Farmers can expect a “wild ride” this winter, according to The Weather Network’s 2017 winter forecast.
“It is potentially a very harsh winter ahead with widespread below seasonal temperatures and lots of shots of Arctic air,” said meteorologist Michael Carter.
The Prairies will experience the worst winter weather in the country with below normal temperatures throughout much of the region.
A developing La Nina event in the equatorial Pacific is responsible for the chilly forecast because it will affect the strength and positioning of the Pacific jet stream.
“We’re going to get parting shots of cold air that will last for a few days and then perhaps the pattern will relax for a little while,” he said.
La Nina winters tend to have a bit of reprieve from the cold air somewhere around mid-winter.
Predictions for above average snowfall in southern Alberta, southern Saskatchewan and southwestern Manitoba may provide a silver lining to the forecast.
Carter said an area from about Edmonton and Saskatoon south to the United States border will have plenty of snow.
“It’s going to put us in a good position heading into the spring in terms of the soil moisture that is going to be available. Certainly, that is a relief after a very dry season through much of 2017,” he said.
The temperature forecast is consistent with AccuWeather’s winter forecast calling for prairie temperatures 1C to 4C below normal.
“We’re most confident this is going to be a colder than usual winter,” meteorologist Brett Anderson said in October when AccuWeather released its winter forecast.

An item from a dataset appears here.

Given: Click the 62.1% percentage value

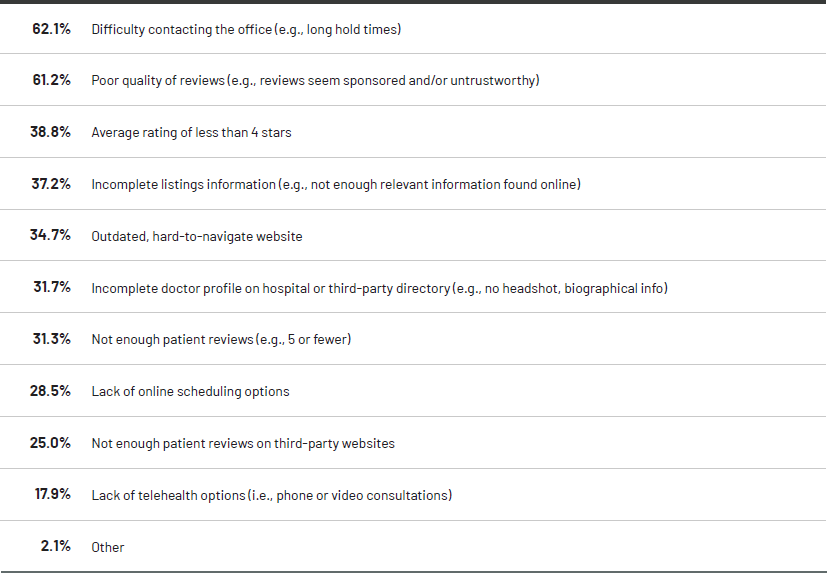Looking at the screenshot, I should pyautogui.click(x=51, y=29).
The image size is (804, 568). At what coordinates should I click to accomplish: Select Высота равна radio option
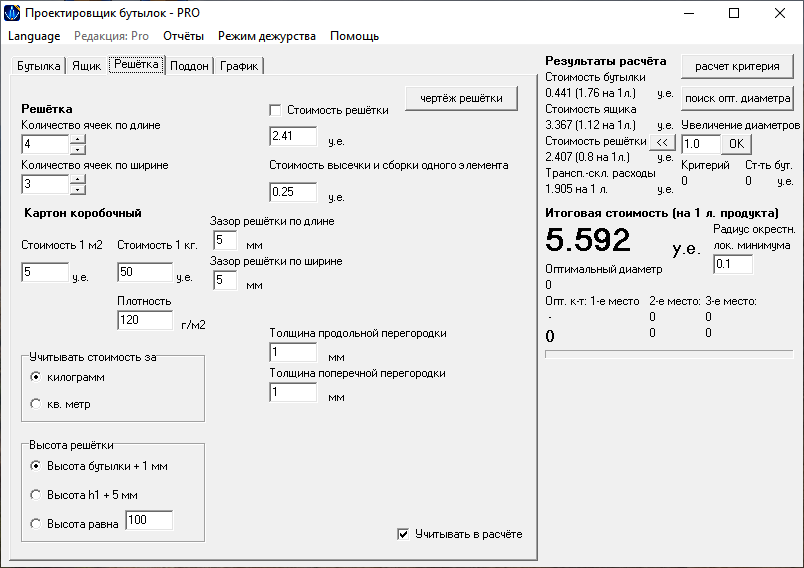(x=35, y=524)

AccuWeather’s precipitation forecast differed slightly from The Weather Network. It said Arctic air is dry, so while the cold will bring snow it won’t contain much moisture. Western Alberta will get decent winter moisture but the eastern Prairies will not. Areas that were dry heading into winter will be dry coming out of it.
AccuWeather said biting winds will accompany the frigid Arctic air.